London – Fenner PLC has “significantly restructured” its UK and Chinese conveyor belt manufacturing businesses, part of the company’s Engineered Conveyor Solutions (ECS) division, following a global downtrend in the mining industry.
Fenner belting downsizes in UK, China
“We announced at that time that up to 50 percent of the workforce could be affected and we have now completed that process,” added Hobson.
Hobson added that between 50 and 60 people have lost their jobs at Marfleet, Hull.
A significant part of Marfleet’s revenue was from products for mines in Ukraine and Russia. These markets have suffered because of regional political developments.
“It was appropriate to reduce the capacity of that factory,” he said.
Hobson did not disclose the current capacity of the plant.
In February 2015, Hobson told ERJ that his firm was looking at options for Marfleet.
“We were reviewing that business to see if there were other markets. But it became our view that there was no prospect of rapid recovery in any of the markets for Marfleet,” he added.
Hobson also added that there had been similar job losses at Fenner’s Shanghai, China, conveyor belting business, despite the Chinese coal industry performing well until recently.

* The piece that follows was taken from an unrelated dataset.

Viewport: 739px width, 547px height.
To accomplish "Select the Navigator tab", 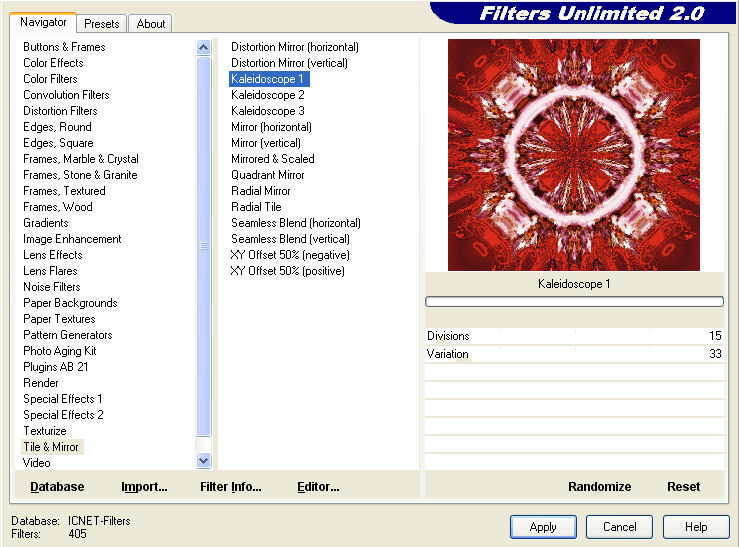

Now, the Chinese mining industry is in a state of acute price pressure and production volumes are falling, according to Hobson.
“We do not expect to see a rapid or a quick return to normal business levels in China,” he added.
So, he added, we’ve taken the difficult decision to adjust our workforce in China as well. This means that “40 or 50 people have been released from our employment there,” he added.
In its trading update on 22 July Fenner said that its earnings will be “slightly below previous management expectations” as a result of “the recent developments in its ECS business”.